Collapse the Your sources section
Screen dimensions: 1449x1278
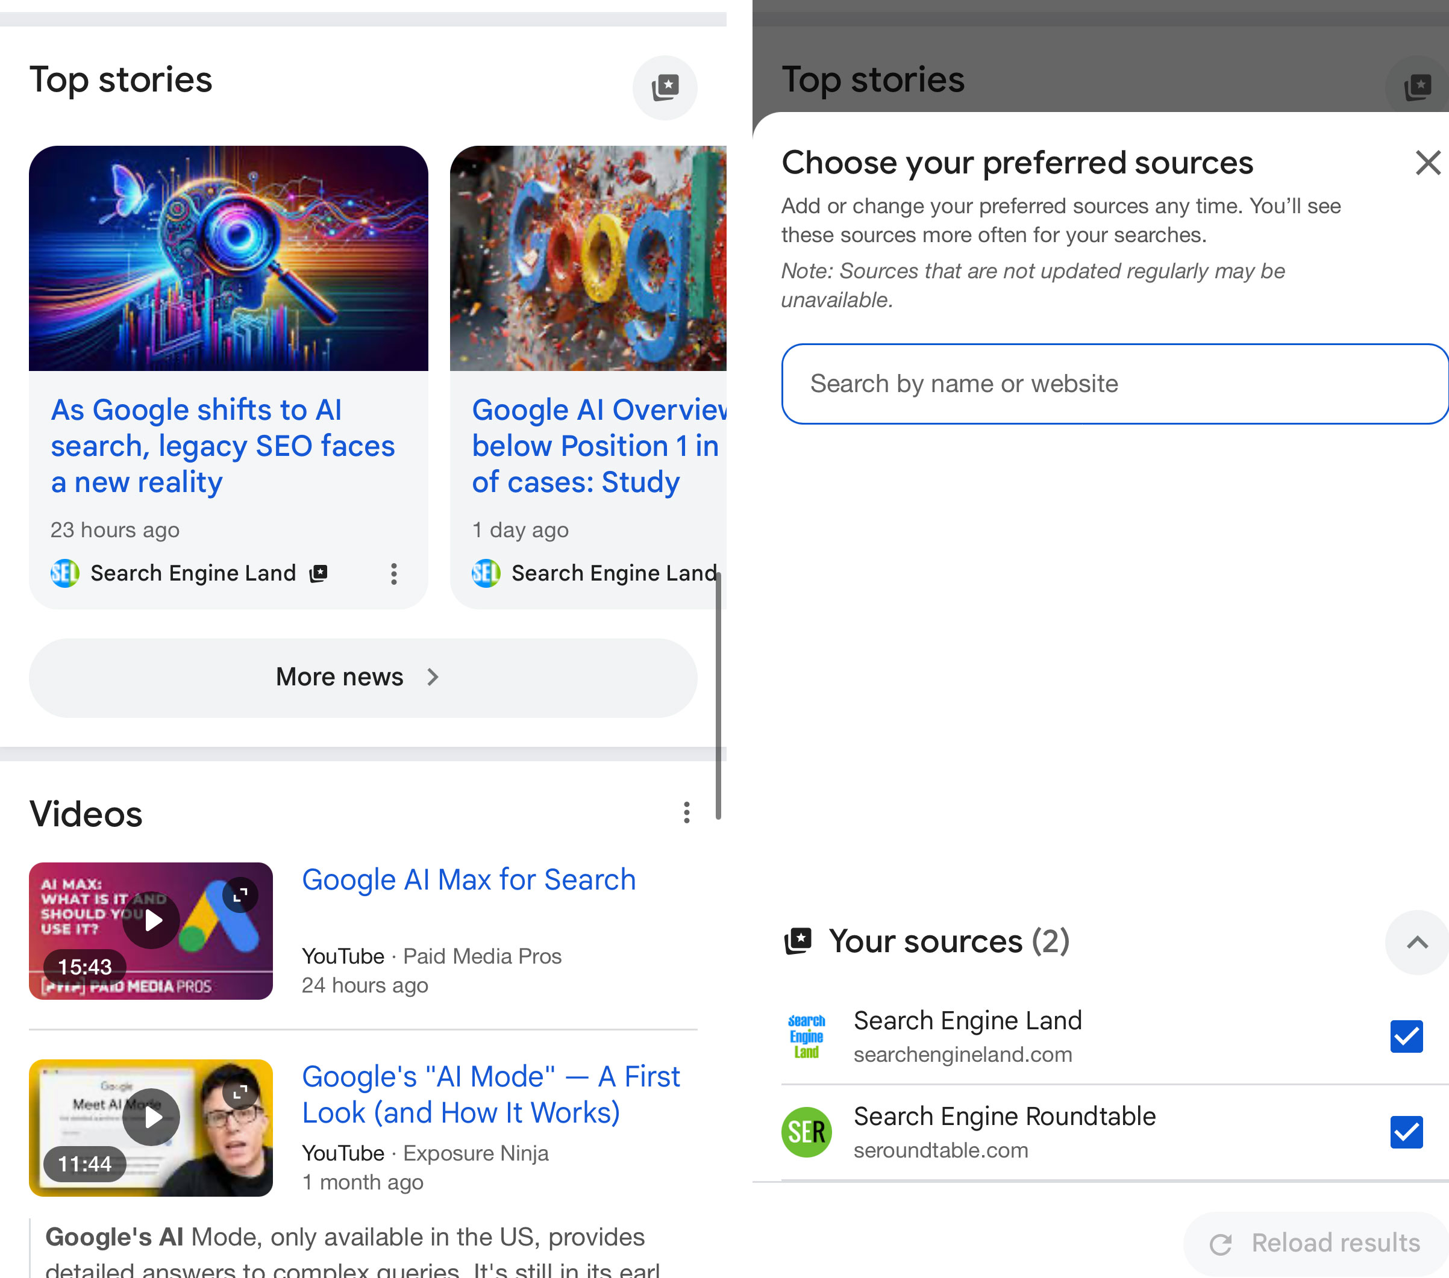1416,942
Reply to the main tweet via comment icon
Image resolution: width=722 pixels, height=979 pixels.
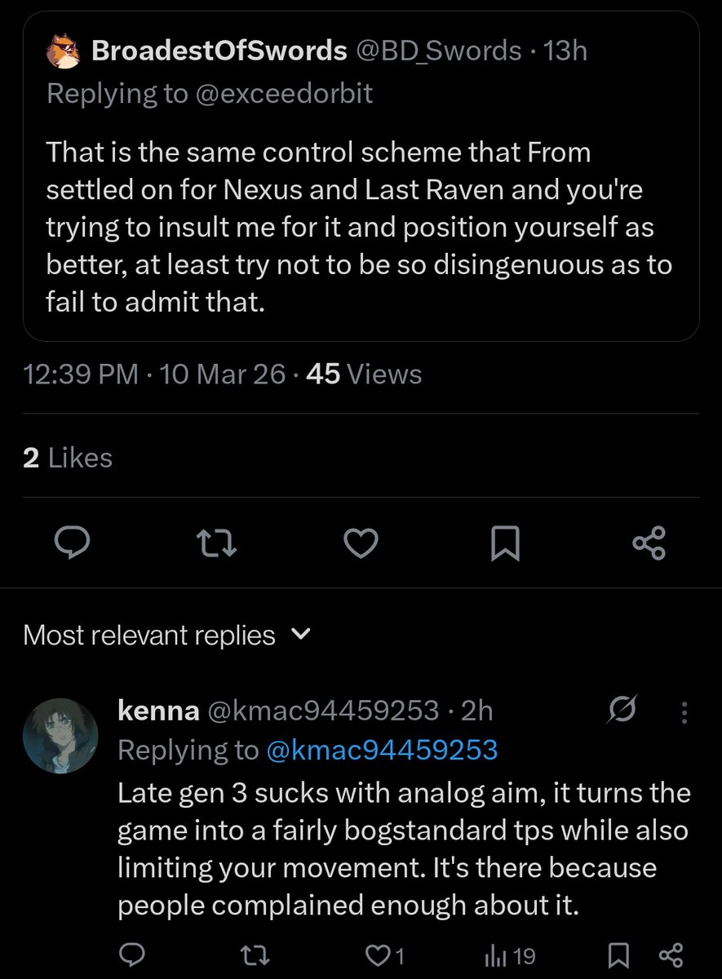coord(71,543)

Work to complete:
The job is to return the listing above exactly, minus its pictures.

Result of the exercise:
Collapse the Your sources section
Screen dimensions: 1449x1278
1416,942
Reply to the main tweet via comment icon
Image resolution: width=722 pixels, height=979 pixels.
coord(71,543)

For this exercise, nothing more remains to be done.